- ORDEM DE SERVIÇO A: Reproduza, sem mudar nada, a parte do texto sobre aplicativos de entrega que vai de "Ocorre que estas" até "e a remuneração.", incluindo esses dois trechos.
- ORDEM DE SERVIÇO B: No texto sobre aplicativos de entrega, quantos entregadores em cada 10 valorizam ter flexibilidade de horário e liberdade para compor sua renda, segundo a pesquisa citada?

- SEÇÃO DO TEXTO:
□ □ □ □
Estas plataformas de delivery surgiram em meados da última década e trouxeram propostas fáceis para lidar com problemas de logísticas, superfaturamento em transportes particulares, redução dos danos sofridos pela população com a precária prestação de serviços prestados pelo transporte público. Ainda gerou trabalho e renda para mais de um milhão de profissionais liberais em todo o Brasil.

Ocorre que estas plataformas e transportes são novidade para o Estado, e estas se amparam na legislação que as protegem como sendo meras intermediadoras entre um suposto empreendedor individual e o cliente. Nesta relação, o trabalhador informal é tratado como empreendedor individual dirigido por uma plataforma que determina as regras de funcionamento. Desse modo o aplicativo trás um complexo de regras de funcionamento determinando os poderes diretivos do responsável pela plataforma. Neste estão definidas quem pode ser contratado, os requisitos, o funcionamento e as regras de remuneração. Permitindo o controle mais preciso acerca da relação entre o trabalho e a remuneração.

Contudo, a reivindicação dos motoristas de aplicativos requer maior cautela na avaliação das perdas e ganhos que os levaram a protestar reivindicando direitos. Os apps revolucionaram a forma no ganho de renda no Brasil surgindo exatamente em um período delicado em que o país enfrentava uma crise financeira com cerca de dezesseis milhões de desempregados.

Nesse contexto, é possível que os entregadores possam "estar cavando a própria cova", com esse movimento reivindicatório. Explico: em virtude dos subsídios de taxas de entregas e vouchers para estimular demanda, absolutamente nenhum app de delivery conseguiu gerar lucro.

A Uber Eats, no ano de 2019, teve um gasto em torno de +USD 1 Bilhão; já a Rappi gastou USD 1Bi só com a LATAM; o iFood despendeu algumas centenas de milhões de dólares. Até então, esse não era o problema para as empresas, uma vez que esse é o jogo de quem quer ganhar marketshare de maneira desenfreada e é o princípio de uma startup em busca de um modelo de negócio sustentável.

Nesse contexto, deve ser considerando, junto aos fatores aqui mencionados, a questão social, que revela que atualmente os aplicativos empregam dezenas de milhões ao redor do mundo gerando uma renda significativa. O Instituto Locomotiva aponta em seus dados que no mês de maio de 2020 um entregador do iFood ganhou cerda R$21,80 por hora trabalhada.  Dessa margem não incidiu impostos da CLT pelo fato de ser autônomo.

A mesma pesquisa aponta, ainda, que 9 em cada 10 entregadores valorizam ter flexibilidade de horário e liberdade para compor sua renda. Com base nos dados mencionados é indiscutível dizer que o entregador foi substancialmente beneficiado após o surgimento dos apps.
□ □ □ □
- TRECHO DE DADOS:
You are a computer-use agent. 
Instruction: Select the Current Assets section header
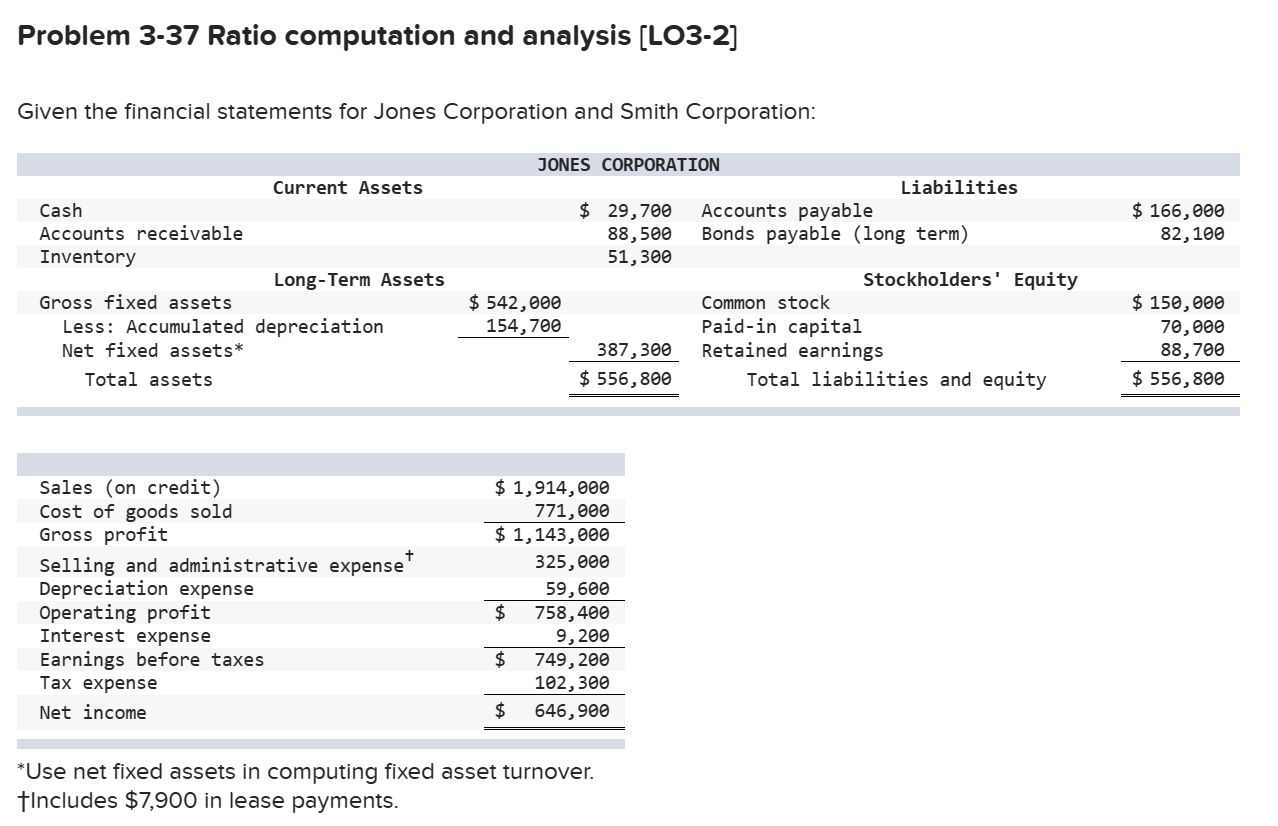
□ □ □ □
- RESULTADO DA TAREFA A:
Ocorre que estas plataformas e transportes são novidade para o Estado, e estas se amparam na legislação que as protegem como sendo meras intermediadoras entre um suposto empreendedor individual e o cliente. Nesta relação, o trabalhador informal é tratado como empreendedor individual dirigido por uma plataforma que determina as regras de funcionamento. Desse modo o aplicativo trás um complexo de regras de funcionamento determinando os poderes diretivos do responsável pela plataforma. Neste estão definidas quem pode ser contratado, os requisitos, o funcionamento e as regras de remuneração. Permitindo o controle mais preciso acerca da relação entre o trabalho e a remuneração.

- RESULTADO DA TAREFA B: 9 em cada 10 entregadores.